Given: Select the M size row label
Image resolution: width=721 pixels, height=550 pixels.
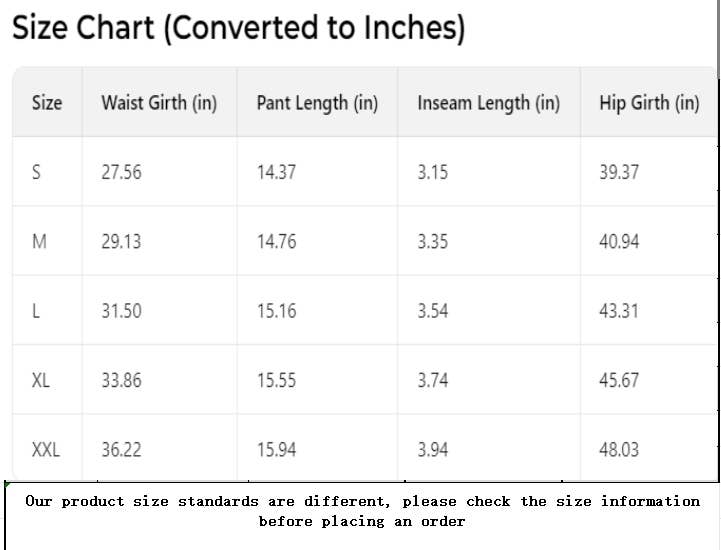Looking at the screenshot, I should [x=39, y=241].
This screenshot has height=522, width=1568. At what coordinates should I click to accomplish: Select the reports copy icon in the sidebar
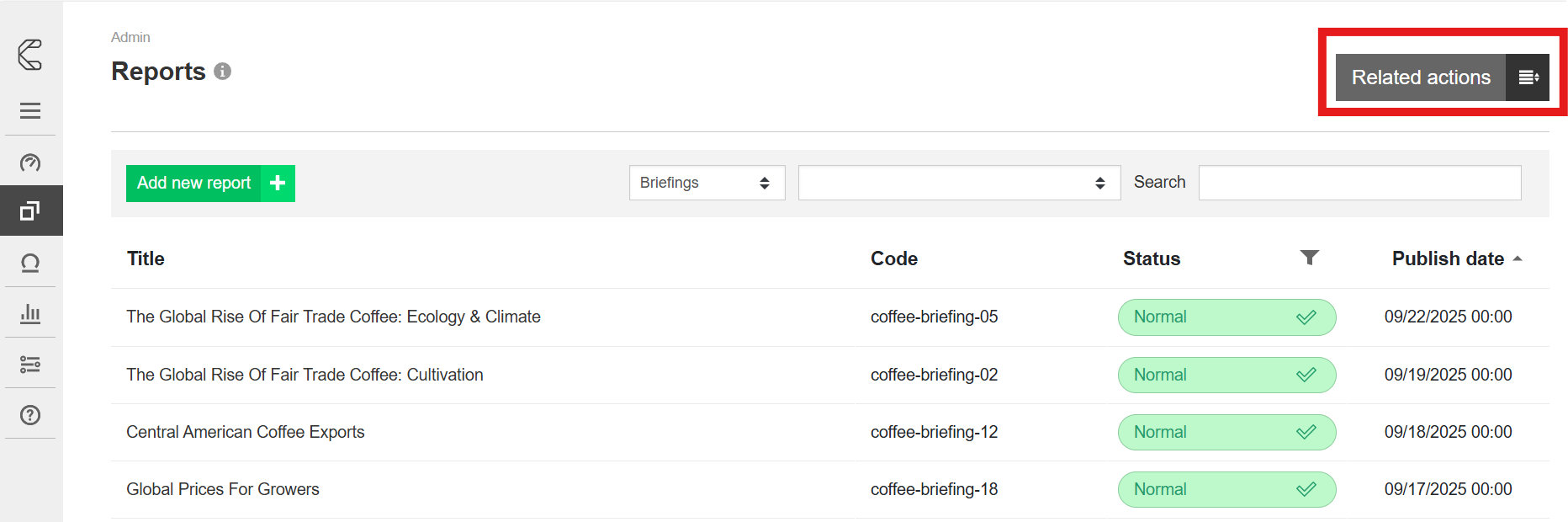pyautogui.click(x=30, y=210)
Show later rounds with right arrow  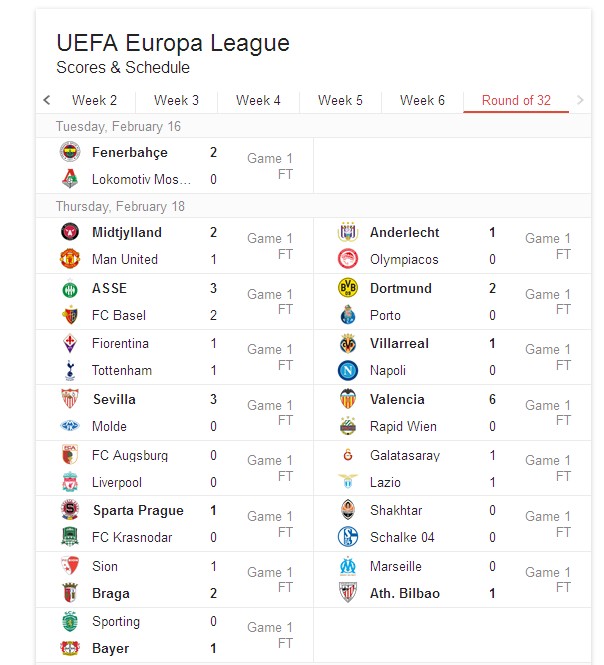[580, 100]
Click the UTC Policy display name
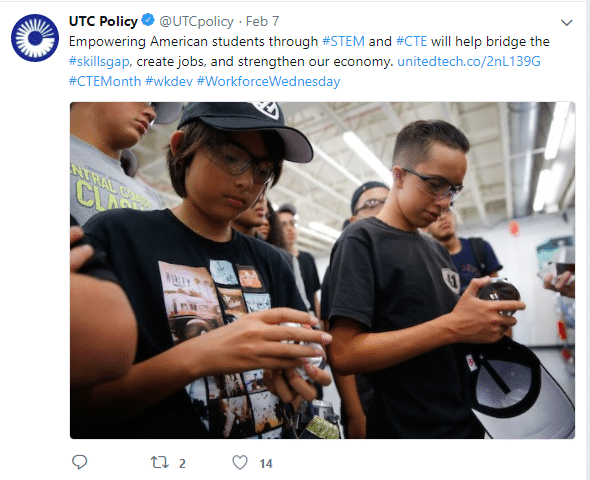This screenshot has width=590, height=480. tap(103, 21)
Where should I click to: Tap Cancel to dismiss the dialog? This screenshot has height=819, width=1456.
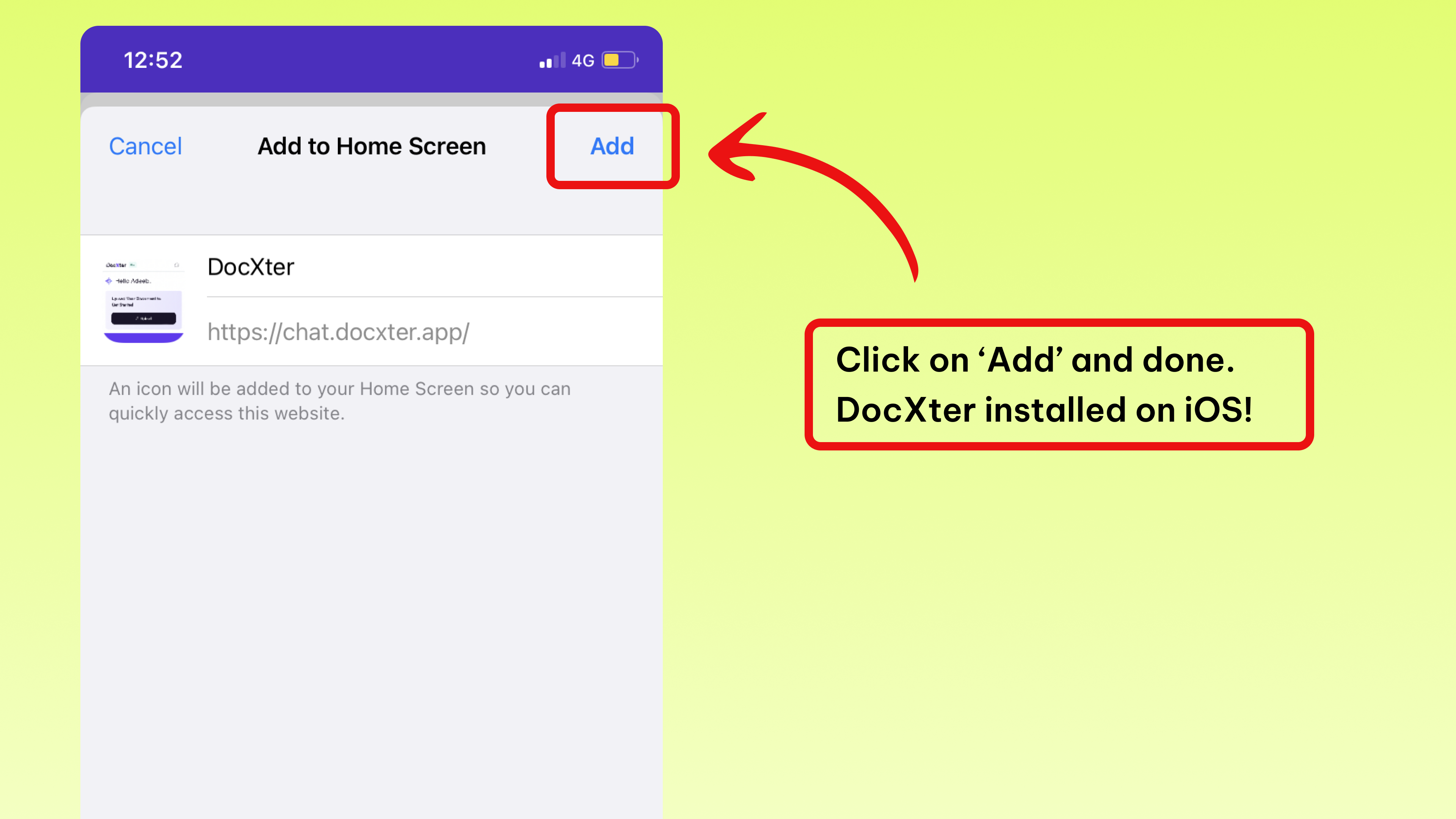[x=145, y=146]
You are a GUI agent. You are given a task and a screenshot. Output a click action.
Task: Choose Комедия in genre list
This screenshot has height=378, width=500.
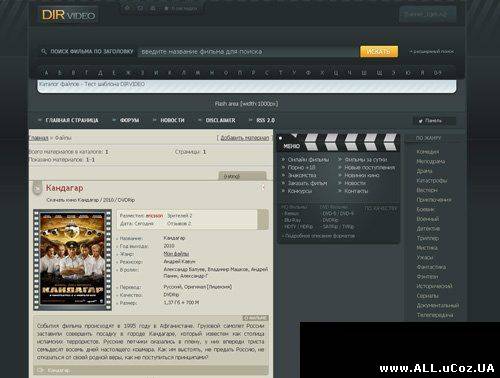[428, 152]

Exercise objective: Rewrite the material from the line containing "Where should I" through the end, keeping every line and shifting each coordinate in the answers by -134. Leave the pictures out.

Solution to the exercise:
Where should I click to: Tap Cancel to dismiss the dialog? This screenshot has height=819, width=1456.
[x=11, y=12]
You are a GUI agent. You are given a task and a screenshot. Output a click action.
Task: Choose Комедия in genre list
This screenshot has height=378, width=500.
[294, 18]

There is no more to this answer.